At her left, Sorcha chatted merrily with Hugo, doubtless most improperly, too. Adela had noted that the two of them seemed to talk about any subject that entered their heads, and she could not approve. People—ladies, at least—should display more decorum. But she had long since stopped trying to persuade Sorcha of that.
"Where is Sidony?" she asked when Sorcha turned to her. "I saw her earlier in the chapel, of course, but I've not seen her since we came into the hall."
"I'll wager she went upstairs to look in on our new nephew," Sorcha said with a grin. "She spends more time with him than with anyone else, and you can see for yourself that Isobel is quite calm and relaxed. Had wee William Robert been lying alone upstairs all this time, you can be sure she would be fidgeting by now." She turned to a passing gillie and asked him to pour her some more wine.
"Dearling, you should have let Hugo give him the order," Adela said gently.
"He is busy talking to his sister Kate," Sorcha said.
Adela realized that Hugo must have somehow summoned Katharine, because Isobel had shifted to a seat beside Sir Edward, and Katharine was taking the seat beside Hugo. Adela saw, too, that Katharine was indeed the one who had been flirting with the handsome stranger. Trust Hugo, a notorious flirt himself, to call his sister to order for engaging in a similar practice. Kate looked annoyed, too, as well she might, Adela mused, recalling that she herself had once emptied a basin of holy water over Hugo's head when she had heard more than enough of his lecturing.
Recalling again that many folks had expected her to marry him, and that she had once sincerely contemplated the possibility, she wondered at herself. She liked him very much, to be sure. He was handsome, charming, and a famous swordsman, but he had an annoying tendency to order people about, and she preferred not to have orders flung at her. Sorcha dealt with him better than she ever would have.

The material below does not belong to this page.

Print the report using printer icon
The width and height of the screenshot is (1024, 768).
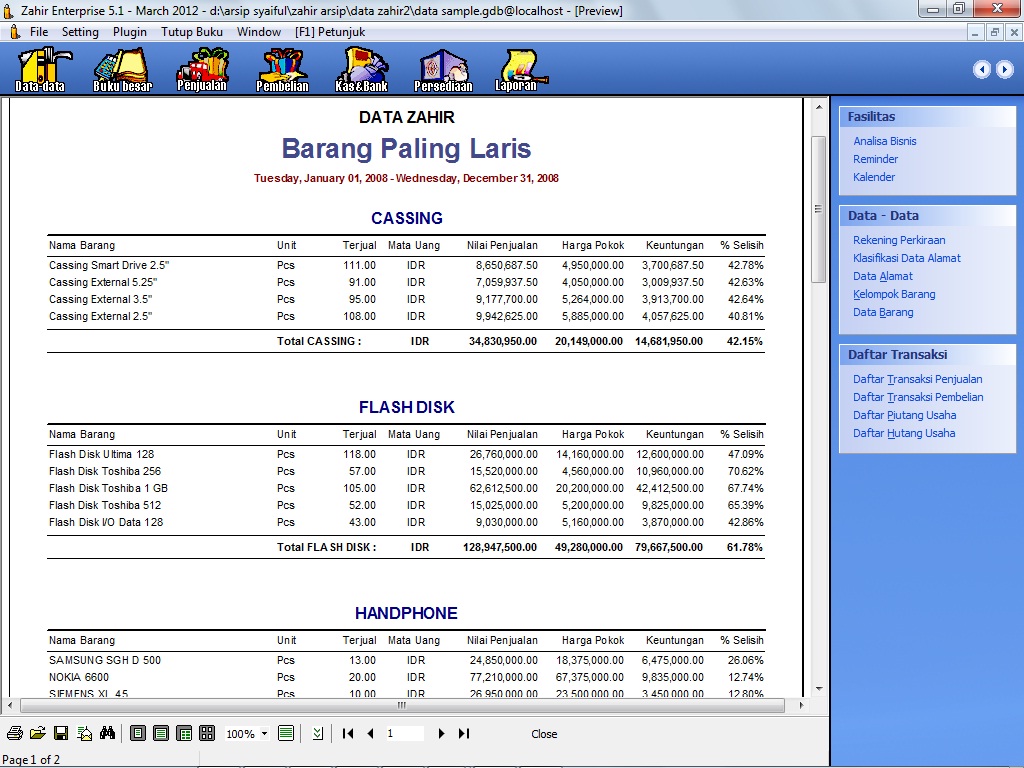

Ardelve would suit her much better, Adela told herself yet again. She would live close to her own home and would be able to see old friends and family whenever she liked, and Ardelve was wealthy enough to provide every comfort.
She turned to smile at him again.
He was staring at his goblet as if he considered refilling it, but he seemed to sense her gaze, for he turned his head and smiled at her. "You are so beautiful," he said. "I believe I am quite the most fortunate of—"
To her shock, his face seemed to freeze, except for his lips, which opened once or twice as if he gasped for words to finish his sentence. Then, just as she realized that he was gasping for air, he slumped awkwardly against Isabella, and as the countess exclaimed and tried to hold him, Ardelve collapsed to the floor.
Adela stared at him in shock.
"Sakes, I didn't think he was even in his cups," Sorcha exclaimed.
"He isn't," Hugo said, leaping quickly to his feet.
"Adela," the countess said in a quiet but firm voice, "turn away, my dear, and attempt to compose yourself. It will not do to cause any great stir. Indeed, I am sure this is naught that should distress you."
"His eyes are open, but I do not think he sees me," Adela said without looking away.
Hugo was kneeling beside Ardelve. After only a cursory examination, he looked up at her and said gently, "I'm sorry, lass. I'm afraid he's dead."
Adela gasped, and tears sprang to her eyes.
Isabella signed at once to the minstrels in the gallery, and the music grew louder. Startled, Adela turned her head in time to see jugglers running to the clearing in the center of the lower hall.
As she began to turn back to Ardelve, she saw that although nearly everyone below had turned to watch the jugglers, one person at least had not.
The man with the jade green eyes was looking straight at her.